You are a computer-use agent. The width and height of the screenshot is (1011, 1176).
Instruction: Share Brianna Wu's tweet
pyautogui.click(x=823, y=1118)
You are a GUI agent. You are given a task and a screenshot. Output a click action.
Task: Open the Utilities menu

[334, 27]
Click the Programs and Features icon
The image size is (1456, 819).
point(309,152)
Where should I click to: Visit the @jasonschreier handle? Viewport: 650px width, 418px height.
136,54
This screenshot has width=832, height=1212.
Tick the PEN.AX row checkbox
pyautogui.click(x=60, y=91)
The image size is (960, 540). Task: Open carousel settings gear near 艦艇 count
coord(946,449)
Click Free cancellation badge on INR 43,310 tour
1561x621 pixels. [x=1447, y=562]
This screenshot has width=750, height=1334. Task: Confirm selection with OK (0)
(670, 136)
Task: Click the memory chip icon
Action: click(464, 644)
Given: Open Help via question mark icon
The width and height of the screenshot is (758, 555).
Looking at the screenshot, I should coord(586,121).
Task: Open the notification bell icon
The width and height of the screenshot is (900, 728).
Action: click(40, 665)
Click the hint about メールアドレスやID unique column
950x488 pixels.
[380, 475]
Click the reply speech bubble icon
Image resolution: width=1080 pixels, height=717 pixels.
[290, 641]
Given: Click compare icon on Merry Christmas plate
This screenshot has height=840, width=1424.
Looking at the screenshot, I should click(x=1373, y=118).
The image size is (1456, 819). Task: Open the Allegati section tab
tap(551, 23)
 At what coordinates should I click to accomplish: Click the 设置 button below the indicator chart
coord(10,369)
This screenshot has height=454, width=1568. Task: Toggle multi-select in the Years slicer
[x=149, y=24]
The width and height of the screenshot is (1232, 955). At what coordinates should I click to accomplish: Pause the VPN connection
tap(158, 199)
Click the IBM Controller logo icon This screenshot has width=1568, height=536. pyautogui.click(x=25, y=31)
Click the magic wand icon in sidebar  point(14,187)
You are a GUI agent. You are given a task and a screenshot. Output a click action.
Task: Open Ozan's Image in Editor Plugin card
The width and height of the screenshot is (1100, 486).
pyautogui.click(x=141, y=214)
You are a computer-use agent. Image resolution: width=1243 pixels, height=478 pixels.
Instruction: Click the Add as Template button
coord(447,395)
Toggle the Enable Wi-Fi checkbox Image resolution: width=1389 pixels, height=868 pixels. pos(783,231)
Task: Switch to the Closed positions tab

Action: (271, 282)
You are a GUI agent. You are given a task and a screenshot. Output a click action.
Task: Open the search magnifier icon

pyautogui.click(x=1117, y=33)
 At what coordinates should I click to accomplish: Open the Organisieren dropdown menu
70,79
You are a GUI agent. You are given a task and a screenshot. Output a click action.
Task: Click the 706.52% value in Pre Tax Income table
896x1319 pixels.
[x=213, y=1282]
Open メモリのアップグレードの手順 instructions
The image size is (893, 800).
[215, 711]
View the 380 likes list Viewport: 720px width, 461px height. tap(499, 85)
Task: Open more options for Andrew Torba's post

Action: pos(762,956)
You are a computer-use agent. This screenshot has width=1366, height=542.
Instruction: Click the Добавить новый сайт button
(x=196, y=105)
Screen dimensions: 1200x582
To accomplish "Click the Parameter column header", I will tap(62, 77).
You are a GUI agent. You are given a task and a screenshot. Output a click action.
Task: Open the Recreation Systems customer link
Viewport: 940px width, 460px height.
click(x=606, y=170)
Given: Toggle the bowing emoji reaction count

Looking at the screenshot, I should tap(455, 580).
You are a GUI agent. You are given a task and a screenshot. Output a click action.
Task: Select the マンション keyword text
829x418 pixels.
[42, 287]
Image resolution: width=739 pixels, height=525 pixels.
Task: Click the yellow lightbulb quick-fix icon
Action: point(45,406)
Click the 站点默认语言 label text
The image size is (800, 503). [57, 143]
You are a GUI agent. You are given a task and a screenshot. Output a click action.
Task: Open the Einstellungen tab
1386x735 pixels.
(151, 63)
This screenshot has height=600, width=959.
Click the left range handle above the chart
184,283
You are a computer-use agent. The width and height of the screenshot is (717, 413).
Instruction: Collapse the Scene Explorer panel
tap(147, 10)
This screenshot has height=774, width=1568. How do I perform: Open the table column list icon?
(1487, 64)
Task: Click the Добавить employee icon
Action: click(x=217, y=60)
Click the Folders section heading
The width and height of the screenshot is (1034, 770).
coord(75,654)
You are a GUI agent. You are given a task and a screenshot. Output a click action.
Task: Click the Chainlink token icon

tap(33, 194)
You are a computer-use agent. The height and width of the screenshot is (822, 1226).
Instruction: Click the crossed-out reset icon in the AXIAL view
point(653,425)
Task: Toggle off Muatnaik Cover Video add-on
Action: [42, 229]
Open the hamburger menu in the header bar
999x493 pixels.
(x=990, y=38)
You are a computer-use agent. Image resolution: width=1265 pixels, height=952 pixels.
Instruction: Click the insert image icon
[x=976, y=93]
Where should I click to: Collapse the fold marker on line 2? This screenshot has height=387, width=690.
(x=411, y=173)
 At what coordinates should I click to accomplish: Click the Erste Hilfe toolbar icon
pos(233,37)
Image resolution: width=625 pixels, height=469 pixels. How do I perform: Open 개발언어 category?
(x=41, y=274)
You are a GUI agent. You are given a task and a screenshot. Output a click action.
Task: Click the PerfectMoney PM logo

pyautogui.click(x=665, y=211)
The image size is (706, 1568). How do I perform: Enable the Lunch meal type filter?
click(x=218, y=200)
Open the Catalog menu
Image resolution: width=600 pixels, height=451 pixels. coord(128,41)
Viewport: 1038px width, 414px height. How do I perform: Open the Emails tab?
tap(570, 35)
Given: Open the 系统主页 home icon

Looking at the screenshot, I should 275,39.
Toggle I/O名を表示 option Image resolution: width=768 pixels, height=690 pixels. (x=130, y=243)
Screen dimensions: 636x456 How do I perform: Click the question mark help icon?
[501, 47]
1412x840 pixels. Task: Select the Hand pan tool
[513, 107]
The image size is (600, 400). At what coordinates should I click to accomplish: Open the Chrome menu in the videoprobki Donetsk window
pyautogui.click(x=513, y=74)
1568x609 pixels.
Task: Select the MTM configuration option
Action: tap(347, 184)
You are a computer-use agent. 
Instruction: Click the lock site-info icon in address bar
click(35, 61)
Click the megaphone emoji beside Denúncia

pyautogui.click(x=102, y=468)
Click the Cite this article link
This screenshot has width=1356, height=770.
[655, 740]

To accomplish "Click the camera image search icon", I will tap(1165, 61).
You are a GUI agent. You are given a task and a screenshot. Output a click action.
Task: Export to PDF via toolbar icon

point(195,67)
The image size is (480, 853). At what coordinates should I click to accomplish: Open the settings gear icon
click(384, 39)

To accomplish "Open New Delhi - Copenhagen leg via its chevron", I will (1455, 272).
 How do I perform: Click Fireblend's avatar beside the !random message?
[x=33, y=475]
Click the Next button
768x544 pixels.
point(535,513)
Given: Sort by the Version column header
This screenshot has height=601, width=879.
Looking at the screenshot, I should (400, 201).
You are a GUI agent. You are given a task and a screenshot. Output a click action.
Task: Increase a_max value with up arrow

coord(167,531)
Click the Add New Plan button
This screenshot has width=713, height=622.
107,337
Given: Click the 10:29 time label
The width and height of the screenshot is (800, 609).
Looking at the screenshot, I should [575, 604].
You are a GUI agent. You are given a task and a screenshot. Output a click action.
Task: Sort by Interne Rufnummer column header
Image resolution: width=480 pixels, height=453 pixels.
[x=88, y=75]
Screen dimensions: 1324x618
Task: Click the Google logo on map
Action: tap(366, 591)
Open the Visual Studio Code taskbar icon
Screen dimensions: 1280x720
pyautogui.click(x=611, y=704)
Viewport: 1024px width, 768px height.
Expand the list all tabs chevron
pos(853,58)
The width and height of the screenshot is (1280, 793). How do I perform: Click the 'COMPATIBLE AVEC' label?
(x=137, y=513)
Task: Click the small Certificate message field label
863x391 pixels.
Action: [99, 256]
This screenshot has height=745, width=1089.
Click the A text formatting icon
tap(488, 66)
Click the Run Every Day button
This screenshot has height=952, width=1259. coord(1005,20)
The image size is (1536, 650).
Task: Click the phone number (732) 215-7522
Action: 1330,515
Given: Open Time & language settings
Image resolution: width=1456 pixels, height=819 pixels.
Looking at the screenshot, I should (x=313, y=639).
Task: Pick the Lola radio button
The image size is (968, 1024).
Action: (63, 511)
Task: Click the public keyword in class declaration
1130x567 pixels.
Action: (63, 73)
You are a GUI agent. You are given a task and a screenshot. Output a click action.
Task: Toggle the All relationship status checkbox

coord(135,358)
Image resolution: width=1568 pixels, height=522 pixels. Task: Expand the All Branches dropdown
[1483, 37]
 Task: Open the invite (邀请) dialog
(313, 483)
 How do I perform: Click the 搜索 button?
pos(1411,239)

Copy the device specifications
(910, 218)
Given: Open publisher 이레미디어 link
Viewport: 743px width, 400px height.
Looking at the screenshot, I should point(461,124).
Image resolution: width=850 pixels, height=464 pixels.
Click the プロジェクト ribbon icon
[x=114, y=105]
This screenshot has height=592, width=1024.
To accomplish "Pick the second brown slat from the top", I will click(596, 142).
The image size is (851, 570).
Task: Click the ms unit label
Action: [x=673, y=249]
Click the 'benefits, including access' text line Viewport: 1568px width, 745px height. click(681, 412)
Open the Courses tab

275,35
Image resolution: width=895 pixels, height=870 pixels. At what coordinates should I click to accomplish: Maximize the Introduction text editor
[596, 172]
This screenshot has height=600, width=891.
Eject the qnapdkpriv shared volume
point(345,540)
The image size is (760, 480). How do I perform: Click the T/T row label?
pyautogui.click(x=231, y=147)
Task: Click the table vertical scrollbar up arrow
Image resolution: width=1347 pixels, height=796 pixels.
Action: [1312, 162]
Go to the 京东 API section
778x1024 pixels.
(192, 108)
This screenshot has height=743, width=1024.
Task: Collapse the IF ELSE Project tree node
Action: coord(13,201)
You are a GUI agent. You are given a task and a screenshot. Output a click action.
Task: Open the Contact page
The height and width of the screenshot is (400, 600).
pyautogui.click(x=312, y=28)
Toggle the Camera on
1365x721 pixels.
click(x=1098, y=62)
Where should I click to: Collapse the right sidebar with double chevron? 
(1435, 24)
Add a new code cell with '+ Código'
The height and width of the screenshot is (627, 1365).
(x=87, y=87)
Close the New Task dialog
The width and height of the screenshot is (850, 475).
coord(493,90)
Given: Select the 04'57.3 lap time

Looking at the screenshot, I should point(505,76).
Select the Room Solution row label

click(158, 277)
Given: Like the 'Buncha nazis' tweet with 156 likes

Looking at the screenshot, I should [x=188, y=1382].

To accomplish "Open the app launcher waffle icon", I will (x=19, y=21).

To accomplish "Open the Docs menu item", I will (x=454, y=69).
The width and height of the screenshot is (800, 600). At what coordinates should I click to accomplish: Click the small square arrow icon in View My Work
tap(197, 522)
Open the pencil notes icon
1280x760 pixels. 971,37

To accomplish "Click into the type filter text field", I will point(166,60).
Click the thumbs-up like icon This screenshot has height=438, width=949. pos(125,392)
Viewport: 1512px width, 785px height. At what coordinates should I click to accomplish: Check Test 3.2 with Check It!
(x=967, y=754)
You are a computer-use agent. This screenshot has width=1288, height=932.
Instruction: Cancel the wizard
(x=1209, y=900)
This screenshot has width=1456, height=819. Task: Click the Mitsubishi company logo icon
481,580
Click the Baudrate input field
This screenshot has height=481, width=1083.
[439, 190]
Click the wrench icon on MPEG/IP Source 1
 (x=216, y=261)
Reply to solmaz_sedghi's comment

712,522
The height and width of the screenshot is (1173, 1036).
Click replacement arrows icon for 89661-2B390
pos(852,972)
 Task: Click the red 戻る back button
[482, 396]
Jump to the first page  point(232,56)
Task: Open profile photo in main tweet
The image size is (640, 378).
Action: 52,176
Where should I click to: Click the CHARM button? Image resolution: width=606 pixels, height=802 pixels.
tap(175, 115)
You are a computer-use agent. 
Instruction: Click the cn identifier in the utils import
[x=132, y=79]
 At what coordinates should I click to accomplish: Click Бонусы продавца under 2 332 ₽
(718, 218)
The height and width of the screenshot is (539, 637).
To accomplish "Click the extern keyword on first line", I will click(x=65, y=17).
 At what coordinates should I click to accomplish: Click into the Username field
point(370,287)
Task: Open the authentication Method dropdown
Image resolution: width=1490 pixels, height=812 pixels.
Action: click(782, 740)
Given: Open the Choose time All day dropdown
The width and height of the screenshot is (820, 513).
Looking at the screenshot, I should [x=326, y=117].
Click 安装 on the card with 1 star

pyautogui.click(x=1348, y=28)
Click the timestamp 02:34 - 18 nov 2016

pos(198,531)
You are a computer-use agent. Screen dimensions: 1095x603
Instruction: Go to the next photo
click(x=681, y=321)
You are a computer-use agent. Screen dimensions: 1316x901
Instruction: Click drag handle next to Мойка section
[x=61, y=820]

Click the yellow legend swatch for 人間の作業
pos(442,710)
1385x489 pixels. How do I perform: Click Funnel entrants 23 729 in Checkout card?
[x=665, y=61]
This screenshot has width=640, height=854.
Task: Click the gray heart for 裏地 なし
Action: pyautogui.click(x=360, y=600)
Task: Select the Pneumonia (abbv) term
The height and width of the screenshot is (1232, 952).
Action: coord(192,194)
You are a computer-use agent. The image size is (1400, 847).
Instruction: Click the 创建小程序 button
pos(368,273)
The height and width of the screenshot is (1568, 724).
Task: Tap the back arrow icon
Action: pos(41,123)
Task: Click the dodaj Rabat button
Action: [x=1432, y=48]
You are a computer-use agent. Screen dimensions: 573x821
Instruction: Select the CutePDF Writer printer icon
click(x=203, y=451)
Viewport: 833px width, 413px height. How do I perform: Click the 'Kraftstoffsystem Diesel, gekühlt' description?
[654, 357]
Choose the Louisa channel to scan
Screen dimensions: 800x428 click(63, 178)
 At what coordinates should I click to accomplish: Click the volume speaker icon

**********

TASK ITEM: The lines holding the word "Sort" are the answer. Find them in the entries and copy them.

TASK SOLUTION:
Given: Sort by the Version column header
Task: Sort by Interne Rufnummer column header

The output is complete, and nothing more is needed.